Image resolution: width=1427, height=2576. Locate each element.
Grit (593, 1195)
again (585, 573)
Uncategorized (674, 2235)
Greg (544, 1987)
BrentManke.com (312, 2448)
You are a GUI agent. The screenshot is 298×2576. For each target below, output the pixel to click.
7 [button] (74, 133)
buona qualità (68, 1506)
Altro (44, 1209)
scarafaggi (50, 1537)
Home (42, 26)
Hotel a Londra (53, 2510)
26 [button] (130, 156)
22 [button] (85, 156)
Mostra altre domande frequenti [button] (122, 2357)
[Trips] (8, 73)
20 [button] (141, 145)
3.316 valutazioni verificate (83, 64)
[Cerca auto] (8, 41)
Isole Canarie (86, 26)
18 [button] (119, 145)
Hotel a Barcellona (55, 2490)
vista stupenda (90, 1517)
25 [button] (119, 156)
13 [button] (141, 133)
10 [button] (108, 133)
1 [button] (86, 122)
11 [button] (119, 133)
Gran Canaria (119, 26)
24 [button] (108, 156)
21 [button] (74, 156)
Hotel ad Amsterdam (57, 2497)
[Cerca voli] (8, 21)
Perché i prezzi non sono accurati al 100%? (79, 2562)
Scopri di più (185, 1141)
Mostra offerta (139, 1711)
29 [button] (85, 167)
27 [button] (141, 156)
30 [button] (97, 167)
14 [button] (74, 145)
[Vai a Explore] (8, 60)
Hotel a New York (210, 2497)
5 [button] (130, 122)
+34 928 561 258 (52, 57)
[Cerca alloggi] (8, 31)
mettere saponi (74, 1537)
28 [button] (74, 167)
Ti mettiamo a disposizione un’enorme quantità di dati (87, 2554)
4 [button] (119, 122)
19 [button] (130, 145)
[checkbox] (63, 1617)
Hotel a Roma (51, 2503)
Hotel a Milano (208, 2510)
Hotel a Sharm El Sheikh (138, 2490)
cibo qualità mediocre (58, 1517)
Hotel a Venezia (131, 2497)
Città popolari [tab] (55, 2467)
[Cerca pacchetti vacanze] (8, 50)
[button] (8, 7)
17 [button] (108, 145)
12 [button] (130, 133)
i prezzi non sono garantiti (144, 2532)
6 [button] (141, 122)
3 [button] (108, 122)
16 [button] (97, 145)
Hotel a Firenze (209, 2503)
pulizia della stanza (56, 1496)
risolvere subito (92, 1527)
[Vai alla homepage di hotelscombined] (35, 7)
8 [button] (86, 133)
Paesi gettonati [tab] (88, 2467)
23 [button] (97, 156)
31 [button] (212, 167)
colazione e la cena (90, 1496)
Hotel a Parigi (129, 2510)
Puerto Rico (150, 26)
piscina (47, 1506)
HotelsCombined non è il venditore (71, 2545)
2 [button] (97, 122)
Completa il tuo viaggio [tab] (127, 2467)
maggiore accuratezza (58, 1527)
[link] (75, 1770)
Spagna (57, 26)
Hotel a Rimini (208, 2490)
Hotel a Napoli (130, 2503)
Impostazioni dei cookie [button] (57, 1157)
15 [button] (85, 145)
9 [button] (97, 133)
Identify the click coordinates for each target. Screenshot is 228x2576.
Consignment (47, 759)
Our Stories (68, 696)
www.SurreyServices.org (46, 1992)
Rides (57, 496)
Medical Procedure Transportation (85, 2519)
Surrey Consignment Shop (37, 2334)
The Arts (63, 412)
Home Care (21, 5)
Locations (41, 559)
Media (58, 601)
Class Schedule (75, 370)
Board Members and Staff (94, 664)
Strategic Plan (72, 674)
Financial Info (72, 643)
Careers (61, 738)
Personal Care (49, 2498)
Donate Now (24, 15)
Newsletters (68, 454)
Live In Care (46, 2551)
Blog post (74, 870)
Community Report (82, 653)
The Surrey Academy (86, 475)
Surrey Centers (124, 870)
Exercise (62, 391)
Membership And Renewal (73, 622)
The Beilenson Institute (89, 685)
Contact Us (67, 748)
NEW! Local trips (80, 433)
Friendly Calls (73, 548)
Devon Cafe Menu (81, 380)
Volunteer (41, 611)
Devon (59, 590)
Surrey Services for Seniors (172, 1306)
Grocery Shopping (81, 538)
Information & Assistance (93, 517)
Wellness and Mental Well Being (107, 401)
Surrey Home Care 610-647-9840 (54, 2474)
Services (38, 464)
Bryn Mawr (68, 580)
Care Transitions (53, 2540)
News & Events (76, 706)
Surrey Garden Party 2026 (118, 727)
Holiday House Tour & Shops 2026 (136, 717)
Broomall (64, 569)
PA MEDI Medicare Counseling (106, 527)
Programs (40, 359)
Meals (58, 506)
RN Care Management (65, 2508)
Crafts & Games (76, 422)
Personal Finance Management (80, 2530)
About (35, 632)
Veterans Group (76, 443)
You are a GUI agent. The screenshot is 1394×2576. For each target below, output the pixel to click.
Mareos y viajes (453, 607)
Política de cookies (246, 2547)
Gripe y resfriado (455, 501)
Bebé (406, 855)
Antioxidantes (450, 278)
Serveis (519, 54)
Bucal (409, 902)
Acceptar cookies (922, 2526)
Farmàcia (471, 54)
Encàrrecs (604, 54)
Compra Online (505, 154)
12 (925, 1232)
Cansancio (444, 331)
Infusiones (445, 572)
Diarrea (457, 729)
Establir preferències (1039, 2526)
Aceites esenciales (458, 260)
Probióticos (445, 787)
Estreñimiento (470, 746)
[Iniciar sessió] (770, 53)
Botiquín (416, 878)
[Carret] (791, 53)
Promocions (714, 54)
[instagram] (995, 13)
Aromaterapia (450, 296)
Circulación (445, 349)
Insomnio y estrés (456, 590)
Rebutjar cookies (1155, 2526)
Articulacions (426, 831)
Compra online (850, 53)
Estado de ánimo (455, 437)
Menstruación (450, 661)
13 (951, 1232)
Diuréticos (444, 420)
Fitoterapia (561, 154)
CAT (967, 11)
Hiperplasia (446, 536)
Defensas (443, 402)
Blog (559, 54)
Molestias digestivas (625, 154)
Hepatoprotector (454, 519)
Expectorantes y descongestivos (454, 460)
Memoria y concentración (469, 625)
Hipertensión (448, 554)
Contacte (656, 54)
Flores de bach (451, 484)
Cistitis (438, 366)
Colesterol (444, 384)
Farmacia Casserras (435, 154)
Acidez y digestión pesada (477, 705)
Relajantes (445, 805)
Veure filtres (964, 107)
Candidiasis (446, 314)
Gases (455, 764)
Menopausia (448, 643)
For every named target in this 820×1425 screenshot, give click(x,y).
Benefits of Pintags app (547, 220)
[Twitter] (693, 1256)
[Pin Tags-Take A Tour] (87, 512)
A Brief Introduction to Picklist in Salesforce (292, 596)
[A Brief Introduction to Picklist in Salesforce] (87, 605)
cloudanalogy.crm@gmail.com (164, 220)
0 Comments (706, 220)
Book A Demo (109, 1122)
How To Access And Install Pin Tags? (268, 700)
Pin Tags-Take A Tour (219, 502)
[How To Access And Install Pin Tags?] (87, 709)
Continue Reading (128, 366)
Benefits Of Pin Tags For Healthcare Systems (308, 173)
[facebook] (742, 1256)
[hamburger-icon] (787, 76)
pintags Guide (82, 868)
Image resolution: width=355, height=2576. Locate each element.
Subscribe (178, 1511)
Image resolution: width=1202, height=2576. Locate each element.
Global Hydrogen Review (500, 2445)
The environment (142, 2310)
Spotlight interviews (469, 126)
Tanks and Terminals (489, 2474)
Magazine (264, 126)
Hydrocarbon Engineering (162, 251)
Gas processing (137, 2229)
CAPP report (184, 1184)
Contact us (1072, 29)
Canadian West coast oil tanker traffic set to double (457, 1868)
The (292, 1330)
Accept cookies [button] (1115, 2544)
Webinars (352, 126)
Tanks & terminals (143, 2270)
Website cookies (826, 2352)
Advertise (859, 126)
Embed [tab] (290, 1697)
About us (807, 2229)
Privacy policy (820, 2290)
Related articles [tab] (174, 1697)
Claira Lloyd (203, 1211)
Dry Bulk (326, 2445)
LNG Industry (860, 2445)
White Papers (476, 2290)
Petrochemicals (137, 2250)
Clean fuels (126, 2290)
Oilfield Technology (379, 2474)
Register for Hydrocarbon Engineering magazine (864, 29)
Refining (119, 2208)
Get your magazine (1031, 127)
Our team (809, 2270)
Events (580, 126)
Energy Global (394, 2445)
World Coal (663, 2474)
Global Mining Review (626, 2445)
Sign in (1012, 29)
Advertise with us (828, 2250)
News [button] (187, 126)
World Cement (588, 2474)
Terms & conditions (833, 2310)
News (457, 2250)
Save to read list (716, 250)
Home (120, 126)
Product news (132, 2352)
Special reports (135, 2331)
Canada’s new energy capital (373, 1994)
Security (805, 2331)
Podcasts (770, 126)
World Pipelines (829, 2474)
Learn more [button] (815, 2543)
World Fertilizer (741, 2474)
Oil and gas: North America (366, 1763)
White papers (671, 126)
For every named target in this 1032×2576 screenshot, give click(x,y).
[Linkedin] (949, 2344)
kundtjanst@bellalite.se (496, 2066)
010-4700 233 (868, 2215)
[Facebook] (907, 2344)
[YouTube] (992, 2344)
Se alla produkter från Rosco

▬▬▬

▸ Task
What are the lines from the one with "[Linkedin] (949, 2344)" through the last line of the records above? Quote them exactly and add nothing.

▸ Exercise solution
[Linkedin] (949, 2344)
kundtjanst@bellalite.se (496, 2066)
010-4700 233 (868, 2215)
[Facebook] (907, 2344)
[YouTube] (992, 2344)
Se alla produkter från Rosco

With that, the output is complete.